问题
What is the best approach to get the Map Output keys to a reducer in reverse order? By default the reducer receives all keys in ascending order of keys. Any help or comments widely appreciated.
In simple words, in the normal scenario, if a map emits keys 1,4,3,5,2 the reducer receives the same as 1,2,3,4,5. I would like the reducer to receive 5,4,3,2,1 instead.
回答1:
In Hadoop 1.X, you can specify a custom comparator class for your outputs using JobConf.setOutputKeyComparatorClass.
Your comparator must implement the RawComparator interface.
With Hadoop 2.X, this is done by using Job.setSortComparatorClass, still with an implementation of RawComparator
.
回答2:
Sample, simple code
class MyKeyComparator extends WritableComparator {
protected DescendingKeyComparator() {
super(Text.class, true);
}
@SuppressWarnings("rawtypes")
@Override
public int compare(WritableComparable w1, WritableComparable w2) {
Text key1 = (Text) w1;
Text key2 = (Text) w2;
return -1 * key1.compareTo(key2);
}
}
Then add it it to the job
job.setSortComparatorClass(MyKeyComparator.class);
you can change the below text type as per ur use.
Text key1 = (Text) w1;
Text key2 = (Text) w2;
回答3:
You can multiply your key by -1 before emitting it from your mapper.
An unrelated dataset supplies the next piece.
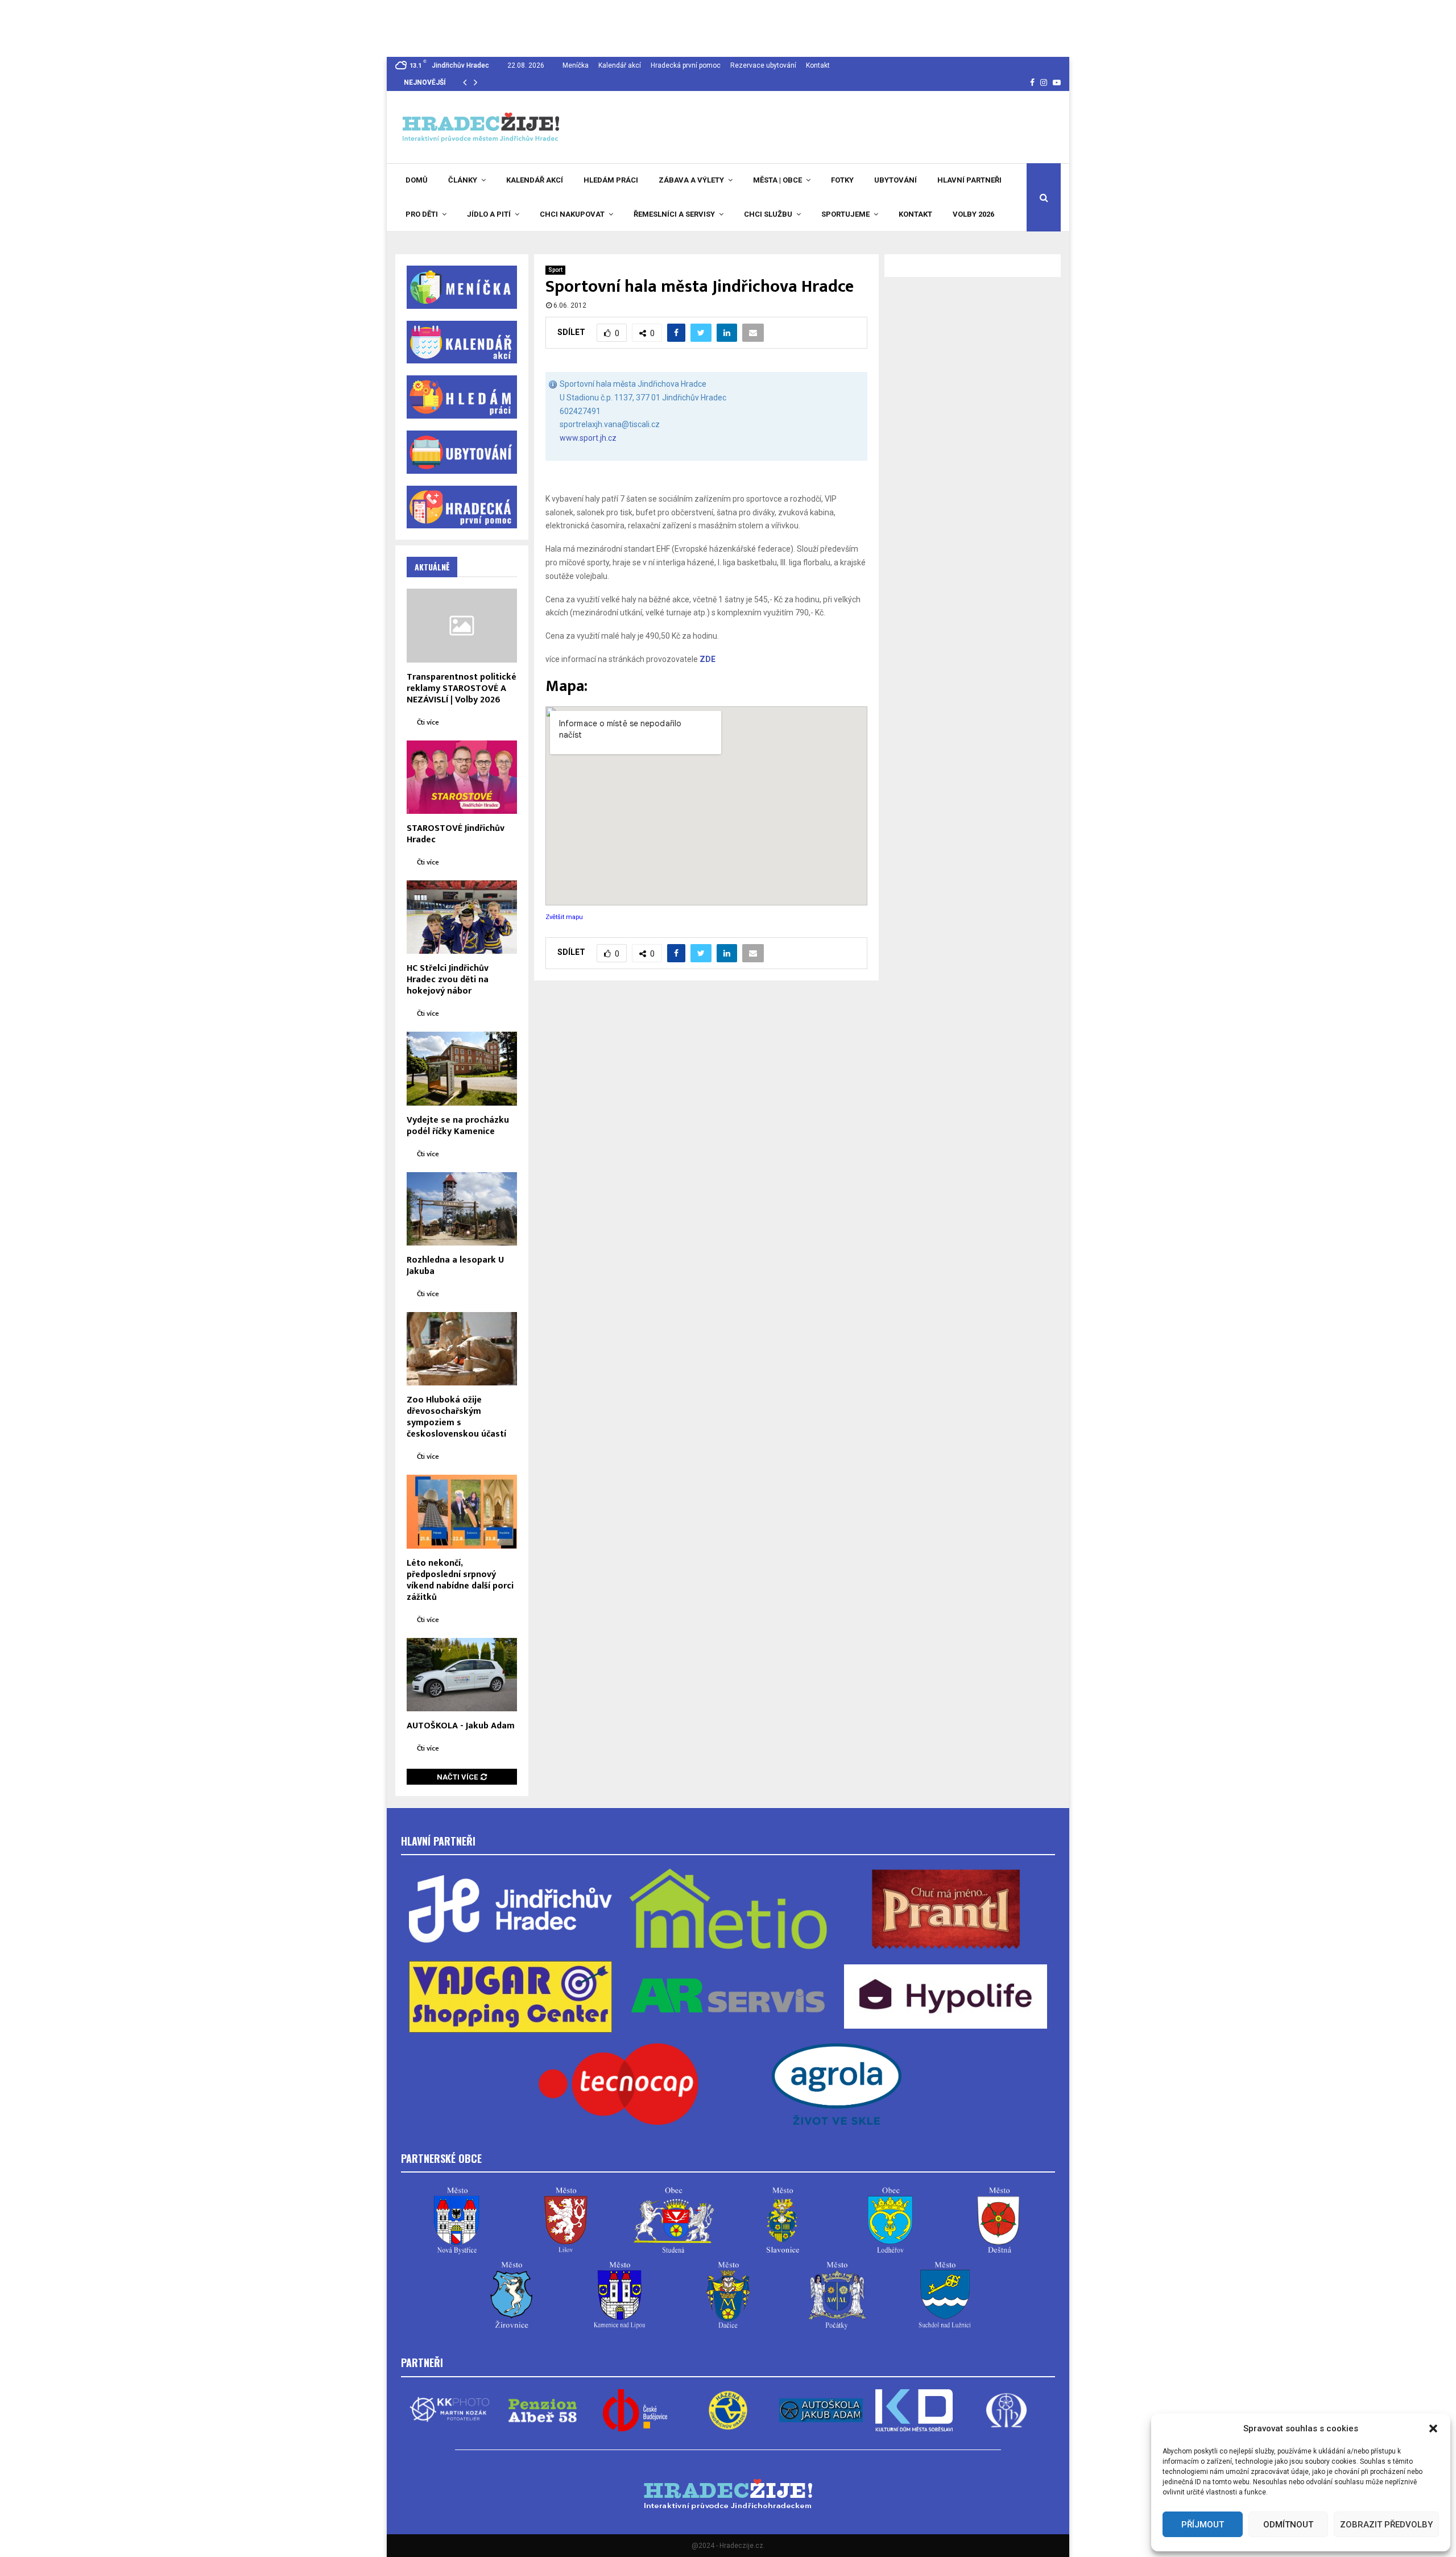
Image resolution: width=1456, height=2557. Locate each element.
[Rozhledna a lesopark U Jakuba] (462, 1209)
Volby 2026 (973, 214)
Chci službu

This will cause the framework to sort it in ascending order but negative values -5,-4,-3,-2,-1 and then in the reducer multiply it again by -1 resulting in 5,4,3,2,1. This will cause the framework to sort in sudo-descending order. In a more complex sort it is best to write a custom class for comparing and then set it in your driver class.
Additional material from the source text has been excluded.